Extension Educator, Horticulture
Yeh, give me some space! Plants have their own way of saying "back off'. Some plants can actually release chemicals that interfere with the growth of other plants near them; kind of their own herbicide. The fancy term is allelopathy and refers to the beneficial or harmful effects of one plant on another plant by the release of chemicals from plant parts such as roots, stems, leaves or fruit. Ever wonder why a particular plant just never grows well. It could that its neighbor is quietly poisoning it.
As we know more about plant growth we are learning how neighboring plants can effect plant growth. According to University of Florida Extension a chemical called ailanthone, isolated from Tree of Heaven, reportedly possesses herbicidal activity similar to glyphosate and paraquat. Glyphostae is the stuff found in Round Upô. A once common garden practice was to follow crops with rye or wheat. We now know both of these chemically suppress weeds when used as cover crops or when crop residues are used as mulch. Broccoli residue interferes with growth of related crops such as cabbage or cauliflower that follow.
Black walnut is the poster child for not being a good neighbor. Black walnut trees naturally contain a chemical called juglone which can inhibit the growth of some plants. The largest amount of juglone is found in the walnut's buds, nut hulls and roots. However, even walnut leaves and stems contain a small concentration of juglone.

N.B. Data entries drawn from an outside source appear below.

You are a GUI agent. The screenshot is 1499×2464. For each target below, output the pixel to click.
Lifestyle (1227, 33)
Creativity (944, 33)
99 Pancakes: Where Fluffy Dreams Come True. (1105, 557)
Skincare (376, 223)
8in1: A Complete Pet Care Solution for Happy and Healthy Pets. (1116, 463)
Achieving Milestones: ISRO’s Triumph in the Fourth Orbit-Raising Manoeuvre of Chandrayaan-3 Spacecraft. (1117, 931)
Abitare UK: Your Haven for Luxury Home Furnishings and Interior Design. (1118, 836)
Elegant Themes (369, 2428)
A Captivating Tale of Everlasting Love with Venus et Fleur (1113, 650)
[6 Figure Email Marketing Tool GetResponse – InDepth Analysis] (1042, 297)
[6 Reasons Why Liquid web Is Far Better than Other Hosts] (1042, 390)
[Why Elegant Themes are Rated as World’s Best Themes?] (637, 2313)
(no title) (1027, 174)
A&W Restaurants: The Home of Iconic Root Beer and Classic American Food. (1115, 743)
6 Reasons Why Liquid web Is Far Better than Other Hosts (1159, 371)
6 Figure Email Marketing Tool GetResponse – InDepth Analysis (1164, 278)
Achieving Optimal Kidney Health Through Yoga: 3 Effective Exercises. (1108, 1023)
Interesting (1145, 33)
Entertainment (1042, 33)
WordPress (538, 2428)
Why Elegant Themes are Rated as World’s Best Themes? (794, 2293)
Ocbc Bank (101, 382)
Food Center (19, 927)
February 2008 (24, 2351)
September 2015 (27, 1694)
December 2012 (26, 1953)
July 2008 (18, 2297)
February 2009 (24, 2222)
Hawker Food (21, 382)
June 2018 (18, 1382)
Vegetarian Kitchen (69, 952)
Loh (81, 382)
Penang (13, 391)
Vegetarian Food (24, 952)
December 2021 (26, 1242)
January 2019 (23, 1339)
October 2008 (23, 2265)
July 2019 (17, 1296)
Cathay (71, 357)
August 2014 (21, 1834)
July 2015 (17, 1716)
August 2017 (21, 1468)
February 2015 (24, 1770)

Symptoms of black walnut toxicity include leaf yellowing, wilting, stunted growth and eventual death. However, plants can exhibit these same symptoms for other reasons.
Living roots of walnuts release small quantities of juglone. Therefore, plants that are extremely sensitive will not grow well anywhere within the area of tree root growth. On a large tree the roots could extend well beyond the tree's canopy.
The largest quantities of juglone are usually right under the tree's canopy. Some sensitive plants may live near a black walnut, but will not live directly under it.
The amount of juglone present also depends on soil type, drainage and soil microbes. Some species may not survive well because of the competition for light and water under a tree canopy. Even after a walnut tree has been removed, the decomposing leaves and roots will still release some juglone for years.
Gardens should be located away from black walnuts if possible or consider using plants observed as tolerant to juglone. Raised beds may be an option if sensitive plants are desired. Care should be taken to keep beds free of walnut leaves and hulls. Leaves, bark or wood chips should not be used as mulch around sensitive plants. Materials should be composted and aged for at least 6 months before use.
Constructing physical root barriers may also be an option. Toxicity also seems to be minimized by excellent soil drainage.
The following lists of plants sensitive and tolerant to juglone should be used as a guide and not regarded as definitive. Few plants have been researched for tolerance or sensitivity to juglone. Lists are based on observations detailed in published sources.
Plants observed to be sensitive to juglone: vegetables - asparagus, cabbage, eggplant, pepper, potato, tomato; fruit - apple, blackberry, blueberry; landscape plants - azalea, rhododendron, hydrangea, lilac, saucer magnolia, white pine, potentilla, peony, privet and yew.
Plants observed to be tolerant of juglone: vegetables - lima beans, snap beans, beets, corn, onions, parsnips, squash; fruit - cherry, black raspberry; landscape plants - red cedar, crabapple, burning bush, forsythia, hawthorn, pachysandra, redbud, most viburnums and winter creeper.
Perennial plants include astilbe, barrenwort, bergenia, bleeding heart, coralbells, daffodils, daylily, ferns, iris, phlox, shasta daisy and blue squill. Spring wildflowers include bloodroot, rue anemone, European and wild ginger, hepatica, Jack-in-the-pulpit, lungwort, Solomon's seal, trillium and violets.